__Written request__:
Reproduce the following rows verbatim, all of them.
begin Supplied data
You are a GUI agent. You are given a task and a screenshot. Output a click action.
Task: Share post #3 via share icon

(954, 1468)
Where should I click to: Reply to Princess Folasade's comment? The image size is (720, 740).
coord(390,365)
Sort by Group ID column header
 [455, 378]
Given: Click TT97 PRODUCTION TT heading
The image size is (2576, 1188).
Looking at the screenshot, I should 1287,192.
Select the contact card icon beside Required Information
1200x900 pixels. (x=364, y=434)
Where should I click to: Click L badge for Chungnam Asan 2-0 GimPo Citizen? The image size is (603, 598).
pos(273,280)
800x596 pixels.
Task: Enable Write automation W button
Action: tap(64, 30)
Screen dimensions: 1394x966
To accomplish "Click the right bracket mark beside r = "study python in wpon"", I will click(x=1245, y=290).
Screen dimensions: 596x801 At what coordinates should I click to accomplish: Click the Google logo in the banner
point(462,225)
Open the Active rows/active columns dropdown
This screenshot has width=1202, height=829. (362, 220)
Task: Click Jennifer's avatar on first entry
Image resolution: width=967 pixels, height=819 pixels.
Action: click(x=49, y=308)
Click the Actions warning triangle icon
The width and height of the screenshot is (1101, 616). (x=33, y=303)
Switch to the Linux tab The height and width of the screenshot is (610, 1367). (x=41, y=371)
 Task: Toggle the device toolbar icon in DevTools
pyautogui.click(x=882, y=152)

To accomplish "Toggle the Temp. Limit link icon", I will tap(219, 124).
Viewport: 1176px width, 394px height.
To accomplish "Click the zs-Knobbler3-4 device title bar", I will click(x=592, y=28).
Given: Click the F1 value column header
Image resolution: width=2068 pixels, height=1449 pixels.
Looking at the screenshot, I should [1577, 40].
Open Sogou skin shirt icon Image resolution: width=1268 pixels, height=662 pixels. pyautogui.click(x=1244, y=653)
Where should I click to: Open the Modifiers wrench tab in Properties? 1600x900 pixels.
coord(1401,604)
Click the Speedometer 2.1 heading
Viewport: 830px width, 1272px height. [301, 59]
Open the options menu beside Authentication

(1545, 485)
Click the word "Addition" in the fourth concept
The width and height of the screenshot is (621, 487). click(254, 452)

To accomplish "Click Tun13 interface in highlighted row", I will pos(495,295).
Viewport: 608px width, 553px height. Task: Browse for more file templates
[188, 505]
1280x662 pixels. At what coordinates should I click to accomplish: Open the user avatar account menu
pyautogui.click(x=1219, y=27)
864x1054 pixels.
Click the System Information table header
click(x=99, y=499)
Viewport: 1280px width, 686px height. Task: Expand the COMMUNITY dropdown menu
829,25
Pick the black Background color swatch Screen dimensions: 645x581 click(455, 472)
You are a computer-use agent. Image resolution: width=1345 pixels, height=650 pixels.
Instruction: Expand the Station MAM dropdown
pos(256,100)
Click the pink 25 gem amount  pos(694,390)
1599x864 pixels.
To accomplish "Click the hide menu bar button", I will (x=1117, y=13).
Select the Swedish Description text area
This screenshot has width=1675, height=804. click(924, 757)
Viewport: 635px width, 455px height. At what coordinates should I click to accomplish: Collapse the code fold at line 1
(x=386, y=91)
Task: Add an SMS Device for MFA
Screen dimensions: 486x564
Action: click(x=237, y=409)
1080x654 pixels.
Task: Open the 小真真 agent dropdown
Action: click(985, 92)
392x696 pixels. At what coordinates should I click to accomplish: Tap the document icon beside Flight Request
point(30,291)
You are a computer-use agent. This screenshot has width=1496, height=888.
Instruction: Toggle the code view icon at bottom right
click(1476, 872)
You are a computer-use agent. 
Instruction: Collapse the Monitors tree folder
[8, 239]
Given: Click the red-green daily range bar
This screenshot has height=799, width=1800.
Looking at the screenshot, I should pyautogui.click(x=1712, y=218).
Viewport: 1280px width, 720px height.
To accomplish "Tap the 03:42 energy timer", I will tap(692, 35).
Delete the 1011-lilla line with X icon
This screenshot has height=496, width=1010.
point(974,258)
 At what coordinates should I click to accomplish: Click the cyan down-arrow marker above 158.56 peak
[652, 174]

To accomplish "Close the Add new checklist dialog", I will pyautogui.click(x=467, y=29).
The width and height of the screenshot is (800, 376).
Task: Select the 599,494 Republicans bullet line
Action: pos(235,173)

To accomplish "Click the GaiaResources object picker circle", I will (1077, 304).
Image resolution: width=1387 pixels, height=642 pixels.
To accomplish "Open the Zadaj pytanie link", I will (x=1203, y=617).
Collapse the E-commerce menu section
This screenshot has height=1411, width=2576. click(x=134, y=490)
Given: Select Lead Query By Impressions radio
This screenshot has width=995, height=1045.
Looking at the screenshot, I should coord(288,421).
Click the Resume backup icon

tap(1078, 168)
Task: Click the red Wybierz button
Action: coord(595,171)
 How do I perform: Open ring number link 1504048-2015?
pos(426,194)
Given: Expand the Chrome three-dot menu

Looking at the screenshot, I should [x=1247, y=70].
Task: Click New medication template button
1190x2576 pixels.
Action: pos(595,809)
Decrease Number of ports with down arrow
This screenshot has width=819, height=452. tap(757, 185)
end Supplied data
__Exercise answer__:
You are a GUI agent. You are given a task and a screenshot. Output a click action.
Task: Share post #3 via share icon

(954, 1468)
Where should I click to: Reply to Princess Folasade's comment? The image size is (720, 740).
coord(390,365)
Sort by Group ID column header
 [455, 378]
Given: Click TT97 PRODUCTION TT heading
The image size is (2576, 1188).
Looking at the screenshot, I should 1287,192.
Select the contact card icon beside Required Information
1200x900 pixels. (x=364, y=434)
Where should I click to: Click L badge for Chungnam Asan 2-0 GimPo Citizen? The image size is (603, 598).
pos(273,280)
800x596 pixels.
Task: Enable Write automation W button
Action: tap(64, 30)
Screen dimensions: 1394x966
To accomplish "Click the right bracket mark beside r = "study python in wpon"", I will click(x=1245, y=290).
Screen dimensions: 596x801 At what coordinates should I click to accomplish: Click the Google logo in the banner
point(462,225)
Open the Active rows/active columns dropdown
This screenshot has width=1202, height=829. (362, 220)
Task: Click Jennifer's avatar on first entry
Image resolution: width=967 pixels, height=819 pixels.
Action: click(x=49, y=308)
Click the Actions warning triangle icon
The width and height of the screenshot is (1101, 616). (x=33, y=303)
Switch to the Linux tab The height and width of the screenshot is (610, 1367). (x=41, y=371)
 Task: Toggle the device toolbar icon in DevTools
pyautogui.click(x=882, y=152)

To accomplish "Toggle the Temp. Limit link icon", I will tap(219, 124).
Viewport: 1176px width, 394px height.
To accomplish "Click the zs-Knobbler3-4 device title bar", I will click(x=592, y=28).
Given: Click the F1 value column header
Image resolution: width=2068 pixels, height=1449 pixels.
Looking at the screenshot, I should [1577, 40].
Open Sogou skin shirt icon Image resolution: width=1268 pixels, height=662 pixels. pyautogui.click(x=1244, y=653)
Where should I click to: Open the Modifiers wrench tab in Properties? 1600x900 pixels.
coord(1401,604)
Click the Speedometer 2.1 heading
Viewport: 830px width, 1272px height. [301, 59]
Open the options menu beside Authentication

(1545, 485)
Click the word "Addition" in the fourth concept
The width and height of the screenshot is (621, 487). click(254, 452)

To accomplish "Click Tun13 interface in highlighted row", I will pos(495,295).
Viewport: 608px width, 553px height. Task: Browse for more file templates
[188, 505]
1280x662 pixels. At what coordinates should I click to accomplish: Open the user avatar account menu
pyautogui.click(x=1219, y=27)
864x1054 pixels.
Click the System Information table header
click(x=99, y=499)
Viewport: 1280px width, 686px height. Task: Expand the COMMUNITY dropdown menu
829,25
Pick the black Background color swatch Screen dimensions: 645x581 click(455, 472)
You are a computer-use agent. Image resolution: width=1345 pixels, height=650 pixels.
Instruction: Expand the Station MAM dropdown
pos(256,100)
Click the pink 25 gem amount  pos(694,390)
1599x864 pixels.
To accomplish "Click the hide menu bar button", I will (x=1117, y=13).
Select the Swedish Description text area
This screenshot has width=1675, height=804. click(924, 757)
Viewport: 635px width, 455px height. At what coordinates should I click to accomplish: Collapse the code fold at line 1
(x=386, y=91)
Task: Add an SMS Device for MFA
Screen dimensions: 486x564
Action: click(x=237, y=409)
1080x654 pixels.
Task: Open the 小真真 agent dropdown
Action: click(985, 92)
392x696 pixels. At what coordinates should I click to accomplish: Tap the document icon beside Flight Request
point(30,291)
You are a computer-use agent. This screenshot has width=1496, height=888.
Instruction: Toggle the code view icon at bottom right
click(1476, 872)
You are a computer-use agent. 
Instruction: Collapse the Monitors tree folder
[8, 239]
Given: Click the red-green daily range bar
This screenshot has height=799, width=1800.
Looking at the screenshot, I should pyautogui.click(x=1712, y=218).
Viewport: 1280px width, 720px height.
To accomplish "Tap the 03:42 energy timer", I will tap(692, 35).
Delete the 1011-lilla line with X icon
This screenshot has height=496, width=1010.
point(974,258)
 At what coordinates should I click to accomplish: Click the cyan down-arrow marker above 158.56 peak
[652, 174]

To accomplish "Close the Add new checklist dialog", I will pyautogui.click(x=467, y=29).
The width and height of the screenshot is (800, 376).
Task: Select the 599,494 Republicans bullet line
Action: pos(235,173)

To accomplish "Click the GaiaResources object picker circle", I will (1077, 304).
Image resolution: width=1387 pixels, height=642 pixels.
To accomplish "Open the Zadaj pytanie link", I will (x=1203, y=617).
Collapse the E-commerce menu section
This screenshot has height=1411, width=2576. click(x=134, y=490)
Given: Select Lead Query By Impressions radio
This screenshot has width=995, height=1045.
Looking at the screenshot, I should coord(288,421).
Click the Resume backup icon

tap(1078, 168)
Task: Click the red Wybierz button
Action: coord(595,171)
 How do I perform: Open ring number link 1504048-2015?
pos(426,194)
Given: Expand the Chrome three-dot menu

Looking at the screenshot, I should [x=1247, y=70].
Task: Click New medication template button
1190x2576 pixels.
Action: pos(595,809)
Decrease Number of ports with down arrow
This screenshot has width=819, height=452. tap(757, 185)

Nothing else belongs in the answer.